EISAI TO PRESENT LATEST DATA ON FYCOMPA

Eisai Co., Ltd announced that the latest data on its in-house developed AMPA receptor antagonist Fycompa® (perampanel hydrate, “perampanel”) will be presented at the 69th American Epilepsy Society (AES) Annual Meeting to be held from December 4 to 8 in Philadelphia in the United States.

For this year's AES meeting, poster presentations will be given on 22 abstracts with highlights including additional and pooled analyses on the results of global Phase III clinical studies on primary generalized tonic-clonic (PGTC) seizures in patients with generalized epilepsy (Study 332) and on partial-onset epilepsy (Study 304, Study 305, Study 306), as well as the results of a Phase III clinical study on partial-onset epilepsy conducted in Asia including Japan. Furthermore, the overall results of Study 332, Study 304 and Study 306 were published in the major scientific journal Neurology, while the overall results of Study 305 were published in the specialist epilepsy journal Epilepsia.

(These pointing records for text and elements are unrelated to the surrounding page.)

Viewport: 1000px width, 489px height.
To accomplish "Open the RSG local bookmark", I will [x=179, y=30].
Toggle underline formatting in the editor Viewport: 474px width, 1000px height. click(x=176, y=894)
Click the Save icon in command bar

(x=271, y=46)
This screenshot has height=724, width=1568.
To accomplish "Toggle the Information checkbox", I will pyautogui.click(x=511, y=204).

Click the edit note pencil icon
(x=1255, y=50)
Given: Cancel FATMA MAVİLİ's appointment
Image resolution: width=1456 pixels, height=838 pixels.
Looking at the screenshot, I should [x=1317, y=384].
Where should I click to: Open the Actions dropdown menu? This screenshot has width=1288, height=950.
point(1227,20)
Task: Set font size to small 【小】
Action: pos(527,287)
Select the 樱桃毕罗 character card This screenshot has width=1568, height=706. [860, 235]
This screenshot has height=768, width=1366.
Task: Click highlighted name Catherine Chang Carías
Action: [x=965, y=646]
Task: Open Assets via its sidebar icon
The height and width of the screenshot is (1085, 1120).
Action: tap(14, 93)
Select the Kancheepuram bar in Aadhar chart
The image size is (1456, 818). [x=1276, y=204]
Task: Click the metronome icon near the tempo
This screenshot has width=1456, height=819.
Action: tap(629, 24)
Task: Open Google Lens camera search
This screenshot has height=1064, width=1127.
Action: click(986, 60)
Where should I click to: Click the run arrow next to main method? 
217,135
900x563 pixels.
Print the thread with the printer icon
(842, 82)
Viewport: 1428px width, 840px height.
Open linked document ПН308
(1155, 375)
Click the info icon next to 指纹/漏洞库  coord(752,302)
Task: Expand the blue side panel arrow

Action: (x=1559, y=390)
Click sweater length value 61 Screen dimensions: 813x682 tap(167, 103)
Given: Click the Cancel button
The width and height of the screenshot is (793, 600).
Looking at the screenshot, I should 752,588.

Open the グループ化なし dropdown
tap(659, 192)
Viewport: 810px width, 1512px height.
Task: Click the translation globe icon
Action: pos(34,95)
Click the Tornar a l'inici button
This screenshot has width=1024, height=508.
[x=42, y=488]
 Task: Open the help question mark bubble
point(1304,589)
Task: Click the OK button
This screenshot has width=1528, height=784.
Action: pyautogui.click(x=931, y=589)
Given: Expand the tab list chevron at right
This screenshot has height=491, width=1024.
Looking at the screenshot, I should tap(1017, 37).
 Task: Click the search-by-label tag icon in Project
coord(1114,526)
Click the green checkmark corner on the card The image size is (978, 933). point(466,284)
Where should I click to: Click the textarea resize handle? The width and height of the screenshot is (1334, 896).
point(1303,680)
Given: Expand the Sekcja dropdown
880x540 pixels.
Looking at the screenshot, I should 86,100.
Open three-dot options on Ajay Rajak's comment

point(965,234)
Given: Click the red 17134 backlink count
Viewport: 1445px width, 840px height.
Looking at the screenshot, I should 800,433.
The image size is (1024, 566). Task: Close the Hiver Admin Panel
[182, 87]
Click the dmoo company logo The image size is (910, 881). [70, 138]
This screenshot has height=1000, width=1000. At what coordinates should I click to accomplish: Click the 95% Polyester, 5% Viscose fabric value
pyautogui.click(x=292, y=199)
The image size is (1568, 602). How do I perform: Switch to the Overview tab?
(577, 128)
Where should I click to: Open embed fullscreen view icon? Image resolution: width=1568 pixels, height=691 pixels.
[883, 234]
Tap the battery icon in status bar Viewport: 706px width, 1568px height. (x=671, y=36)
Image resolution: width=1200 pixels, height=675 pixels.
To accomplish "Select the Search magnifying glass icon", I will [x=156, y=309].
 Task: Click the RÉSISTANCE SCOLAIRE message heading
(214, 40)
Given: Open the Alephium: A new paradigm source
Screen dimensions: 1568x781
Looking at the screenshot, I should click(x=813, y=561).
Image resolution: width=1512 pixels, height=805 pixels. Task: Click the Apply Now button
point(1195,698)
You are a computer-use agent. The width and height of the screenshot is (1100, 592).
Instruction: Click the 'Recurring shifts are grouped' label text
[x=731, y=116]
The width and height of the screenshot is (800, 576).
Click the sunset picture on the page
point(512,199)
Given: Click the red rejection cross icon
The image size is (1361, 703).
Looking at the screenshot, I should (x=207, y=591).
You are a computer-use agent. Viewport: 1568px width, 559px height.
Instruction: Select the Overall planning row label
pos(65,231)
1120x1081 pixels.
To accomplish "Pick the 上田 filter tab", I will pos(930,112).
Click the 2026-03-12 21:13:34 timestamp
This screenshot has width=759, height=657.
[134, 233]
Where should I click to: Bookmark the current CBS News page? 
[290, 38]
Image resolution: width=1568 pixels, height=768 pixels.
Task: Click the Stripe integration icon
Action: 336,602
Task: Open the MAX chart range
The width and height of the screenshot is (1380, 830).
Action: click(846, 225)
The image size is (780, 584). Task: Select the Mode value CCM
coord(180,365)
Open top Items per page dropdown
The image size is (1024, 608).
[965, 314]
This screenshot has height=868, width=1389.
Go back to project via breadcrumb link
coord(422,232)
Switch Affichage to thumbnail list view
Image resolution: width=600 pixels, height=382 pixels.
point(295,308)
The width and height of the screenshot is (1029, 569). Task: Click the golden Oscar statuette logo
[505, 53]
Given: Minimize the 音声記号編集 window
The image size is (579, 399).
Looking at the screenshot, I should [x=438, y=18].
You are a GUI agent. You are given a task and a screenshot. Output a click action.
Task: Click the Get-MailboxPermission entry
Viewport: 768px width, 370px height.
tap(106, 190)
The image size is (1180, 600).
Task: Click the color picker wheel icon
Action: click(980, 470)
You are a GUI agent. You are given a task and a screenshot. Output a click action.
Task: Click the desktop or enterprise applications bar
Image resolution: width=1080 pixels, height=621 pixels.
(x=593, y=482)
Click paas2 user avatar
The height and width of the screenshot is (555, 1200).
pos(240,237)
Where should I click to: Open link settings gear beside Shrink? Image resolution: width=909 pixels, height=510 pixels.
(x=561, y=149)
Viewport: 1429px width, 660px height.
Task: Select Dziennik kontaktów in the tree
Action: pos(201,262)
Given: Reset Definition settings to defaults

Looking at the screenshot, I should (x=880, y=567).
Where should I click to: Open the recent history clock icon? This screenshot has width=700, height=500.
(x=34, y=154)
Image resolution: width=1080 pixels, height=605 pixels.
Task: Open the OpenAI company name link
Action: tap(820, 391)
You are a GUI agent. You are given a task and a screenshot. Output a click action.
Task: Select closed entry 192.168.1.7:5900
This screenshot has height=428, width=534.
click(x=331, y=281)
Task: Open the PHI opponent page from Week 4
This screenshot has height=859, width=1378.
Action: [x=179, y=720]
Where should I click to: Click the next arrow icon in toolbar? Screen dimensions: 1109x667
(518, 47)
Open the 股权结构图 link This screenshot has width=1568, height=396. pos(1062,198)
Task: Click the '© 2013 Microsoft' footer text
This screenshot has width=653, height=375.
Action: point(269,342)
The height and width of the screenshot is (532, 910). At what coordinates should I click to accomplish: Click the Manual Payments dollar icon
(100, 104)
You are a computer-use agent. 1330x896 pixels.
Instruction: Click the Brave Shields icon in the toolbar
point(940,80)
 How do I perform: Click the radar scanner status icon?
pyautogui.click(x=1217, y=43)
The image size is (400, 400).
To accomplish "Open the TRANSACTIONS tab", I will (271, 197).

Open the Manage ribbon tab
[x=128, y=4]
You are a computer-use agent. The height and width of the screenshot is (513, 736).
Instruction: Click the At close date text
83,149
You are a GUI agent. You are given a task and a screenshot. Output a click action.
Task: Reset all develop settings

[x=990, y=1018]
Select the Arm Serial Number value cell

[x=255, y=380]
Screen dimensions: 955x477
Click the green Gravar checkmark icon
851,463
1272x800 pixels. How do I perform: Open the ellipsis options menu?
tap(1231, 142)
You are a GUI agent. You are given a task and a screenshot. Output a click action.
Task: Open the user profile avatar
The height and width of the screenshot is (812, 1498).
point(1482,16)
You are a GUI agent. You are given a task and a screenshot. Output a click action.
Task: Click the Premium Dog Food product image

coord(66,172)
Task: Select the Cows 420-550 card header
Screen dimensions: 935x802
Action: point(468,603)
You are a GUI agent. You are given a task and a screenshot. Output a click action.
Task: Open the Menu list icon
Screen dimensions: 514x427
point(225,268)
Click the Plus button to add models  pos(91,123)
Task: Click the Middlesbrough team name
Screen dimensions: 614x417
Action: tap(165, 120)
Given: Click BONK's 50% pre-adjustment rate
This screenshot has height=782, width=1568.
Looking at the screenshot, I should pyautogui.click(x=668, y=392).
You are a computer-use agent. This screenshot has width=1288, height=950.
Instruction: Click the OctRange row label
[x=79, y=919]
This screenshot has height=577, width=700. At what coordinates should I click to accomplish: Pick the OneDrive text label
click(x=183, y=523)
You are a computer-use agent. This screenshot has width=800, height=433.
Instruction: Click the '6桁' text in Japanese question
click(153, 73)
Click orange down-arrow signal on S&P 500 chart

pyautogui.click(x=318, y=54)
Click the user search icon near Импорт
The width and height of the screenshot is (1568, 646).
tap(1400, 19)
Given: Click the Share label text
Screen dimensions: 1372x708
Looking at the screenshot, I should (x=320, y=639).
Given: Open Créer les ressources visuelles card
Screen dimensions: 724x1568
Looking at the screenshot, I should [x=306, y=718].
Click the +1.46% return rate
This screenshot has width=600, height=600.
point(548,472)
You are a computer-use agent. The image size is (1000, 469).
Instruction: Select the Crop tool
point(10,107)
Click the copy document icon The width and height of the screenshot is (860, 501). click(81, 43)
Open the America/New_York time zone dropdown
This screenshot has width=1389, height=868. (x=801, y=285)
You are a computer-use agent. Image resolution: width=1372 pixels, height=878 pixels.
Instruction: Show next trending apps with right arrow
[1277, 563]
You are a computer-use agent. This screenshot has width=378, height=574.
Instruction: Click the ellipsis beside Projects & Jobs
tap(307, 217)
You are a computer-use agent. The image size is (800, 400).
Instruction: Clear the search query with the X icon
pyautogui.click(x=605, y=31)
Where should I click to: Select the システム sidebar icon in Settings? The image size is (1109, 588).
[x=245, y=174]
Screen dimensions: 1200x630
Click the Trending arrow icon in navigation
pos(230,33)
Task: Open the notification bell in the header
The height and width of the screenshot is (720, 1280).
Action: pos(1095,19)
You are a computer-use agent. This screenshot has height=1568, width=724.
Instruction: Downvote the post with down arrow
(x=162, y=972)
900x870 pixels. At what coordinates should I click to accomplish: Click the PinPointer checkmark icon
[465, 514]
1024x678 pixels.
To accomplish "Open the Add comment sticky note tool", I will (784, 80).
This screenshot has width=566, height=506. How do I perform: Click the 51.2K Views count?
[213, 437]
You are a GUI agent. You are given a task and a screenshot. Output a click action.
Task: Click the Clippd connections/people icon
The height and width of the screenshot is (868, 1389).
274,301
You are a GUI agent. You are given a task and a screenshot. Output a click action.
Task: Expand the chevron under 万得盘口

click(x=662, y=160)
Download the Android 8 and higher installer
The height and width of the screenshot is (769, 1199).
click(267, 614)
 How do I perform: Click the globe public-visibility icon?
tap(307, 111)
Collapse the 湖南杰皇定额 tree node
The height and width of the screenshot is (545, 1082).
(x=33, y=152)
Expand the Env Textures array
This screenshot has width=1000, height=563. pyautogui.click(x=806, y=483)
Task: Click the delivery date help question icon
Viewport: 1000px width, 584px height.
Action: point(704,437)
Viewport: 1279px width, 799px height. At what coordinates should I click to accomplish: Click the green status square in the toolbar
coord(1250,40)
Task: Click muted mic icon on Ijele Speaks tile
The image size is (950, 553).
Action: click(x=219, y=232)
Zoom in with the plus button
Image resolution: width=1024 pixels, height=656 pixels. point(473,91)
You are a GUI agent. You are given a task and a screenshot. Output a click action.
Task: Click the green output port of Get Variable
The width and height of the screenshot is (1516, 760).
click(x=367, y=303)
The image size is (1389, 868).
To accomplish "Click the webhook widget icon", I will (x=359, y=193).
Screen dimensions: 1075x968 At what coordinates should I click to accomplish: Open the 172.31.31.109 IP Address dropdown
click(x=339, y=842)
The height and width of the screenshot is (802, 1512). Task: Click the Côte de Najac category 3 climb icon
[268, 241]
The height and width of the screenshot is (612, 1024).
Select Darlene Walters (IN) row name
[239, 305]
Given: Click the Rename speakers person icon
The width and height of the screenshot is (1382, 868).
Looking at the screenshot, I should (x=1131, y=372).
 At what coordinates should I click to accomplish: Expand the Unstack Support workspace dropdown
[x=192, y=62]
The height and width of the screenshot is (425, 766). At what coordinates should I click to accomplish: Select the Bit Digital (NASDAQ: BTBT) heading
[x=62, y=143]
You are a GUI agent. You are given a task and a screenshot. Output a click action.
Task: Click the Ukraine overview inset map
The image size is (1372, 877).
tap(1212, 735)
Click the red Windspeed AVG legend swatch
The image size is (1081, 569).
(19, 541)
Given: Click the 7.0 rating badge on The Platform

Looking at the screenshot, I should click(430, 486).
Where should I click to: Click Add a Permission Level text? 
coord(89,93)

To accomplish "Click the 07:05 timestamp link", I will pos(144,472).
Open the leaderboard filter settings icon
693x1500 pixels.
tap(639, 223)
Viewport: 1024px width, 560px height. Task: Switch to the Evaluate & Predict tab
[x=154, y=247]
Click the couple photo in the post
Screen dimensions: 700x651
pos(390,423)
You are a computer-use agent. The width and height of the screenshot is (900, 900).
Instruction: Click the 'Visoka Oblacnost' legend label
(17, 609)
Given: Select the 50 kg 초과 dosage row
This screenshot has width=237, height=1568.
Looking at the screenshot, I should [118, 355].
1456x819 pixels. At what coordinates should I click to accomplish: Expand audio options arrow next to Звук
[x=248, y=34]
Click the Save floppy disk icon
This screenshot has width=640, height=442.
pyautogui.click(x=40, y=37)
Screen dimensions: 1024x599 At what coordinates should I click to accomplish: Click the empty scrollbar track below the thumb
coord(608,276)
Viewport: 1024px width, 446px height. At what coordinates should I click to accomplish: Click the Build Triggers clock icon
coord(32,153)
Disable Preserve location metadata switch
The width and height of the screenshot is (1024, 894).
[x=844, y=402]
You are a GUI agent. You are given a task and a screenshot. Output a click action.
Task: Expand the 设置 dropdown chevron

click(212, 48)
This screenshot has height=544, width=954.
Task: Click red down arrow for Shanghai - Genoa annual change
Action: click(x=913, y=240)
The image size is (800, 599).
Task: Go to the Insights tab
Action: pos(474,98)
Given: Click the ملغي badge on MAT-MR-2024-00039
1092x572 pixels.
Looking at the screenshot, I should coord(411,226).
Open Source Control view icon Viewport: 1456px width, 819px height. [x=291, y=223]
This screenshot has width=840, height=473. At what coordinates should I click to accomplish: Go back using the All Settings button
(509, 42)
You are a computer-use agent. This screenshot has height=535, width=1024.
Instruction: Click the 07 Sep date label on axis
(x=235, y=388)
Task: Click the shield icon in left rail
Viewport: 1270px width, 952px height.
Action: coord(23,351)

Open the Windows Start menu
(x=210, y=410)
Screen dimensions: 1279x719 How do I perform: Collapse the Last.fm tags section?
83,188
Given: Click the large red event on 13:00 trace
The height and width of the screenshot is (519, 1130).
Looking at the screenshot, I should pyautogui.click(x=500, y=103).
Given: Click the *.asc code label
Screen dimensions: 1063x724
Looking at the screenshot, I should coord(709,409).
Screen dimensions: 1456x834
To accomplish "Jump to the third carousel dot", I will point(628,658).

Perampanel is a first-in-class antiepileptic drug (AED) discovered and developed by Eisai. With epileptic seizures being primarily mediated by the neurotransmitter glutamate, the agent is a highly selective, noncompetitive AMPA receptor antagonist that reduces neuronal hyperexcitation associated with seizures by targeting glutamate activity at postsynaptic AMPA receptors.

Results of PHASE III TRIAL OF ANTIEPILEPTIC DRUG PERAMPANEL

Eisai Co., Ltd announced today that an oral presentation highlighting results from a Phase III clinical study (Study 335) of its in-house developed antiepileptic drug (AED) perampanel hydrate (global product name: Fycompa®) in patients with refractory partial-onset seizures conducted in Asia, including Japan, was given at the 49th Congress of the Japan Epilepsy Society held from October 30 to 31 in Nagasaki, Japan. In the study, perampanel demonstrated a significantly higher reduction in seizure frequency compared to placebo.
In Japan, new drug applications were submitted in July 2015 seeking the approval of perampanel as an adjunctive therapy for partial-onset and generalized tonic-clonic seizures based on the results of Study 335 and other studies.
Study 335 was a Phase III clinical study conducted in Asia, including Japan, to evaluate the efficacy and safety of adjunctive perampanel therapy in 710 patients aged 12 years and older with refractory partial-onset seizures. In this study, eligible patients receiving one to a maximum of three AEDs were randomized to receive perampanel (4 mg, 8 mg or 12 mg) or placebo. 

In the study's primary endpoint of percent change in seizure frequency (per 28 days in the randomization phase relative to the pre-randomization phase), the percent change in the placebo group was -10.8% while in the perampanel (4 mg, 8 mg, 12 mg) groups it was -17.3%, -29.0% and -38.0%, respectively. The difference between perampanel and placebo was statistically significant for the perampanel 8 and 12 mg groups (p=0.0003 for 8 mg, p<0.0001 for 12 mg). 

Furthermore, in the study's secondary endpoint of percent change in seizure frequency of secondarily generalized seizures, the percent change in the placebo group was -12.1% while in the perampanel (4 mg, 8 mg, 12 mg) groups it was -17.9%, -45.0% and -52.5%, respectively, demonstrating that perampanel, depending on dosage, reduces seizure frequency in secondarily generalized seizures as well, especially the 12 mg group which showed over a 50% reduction in seizure frequency.

The most common adverse events (>10% in the perampanel groups) observed in the study were dizziness, somnolence and nasopharyngitis.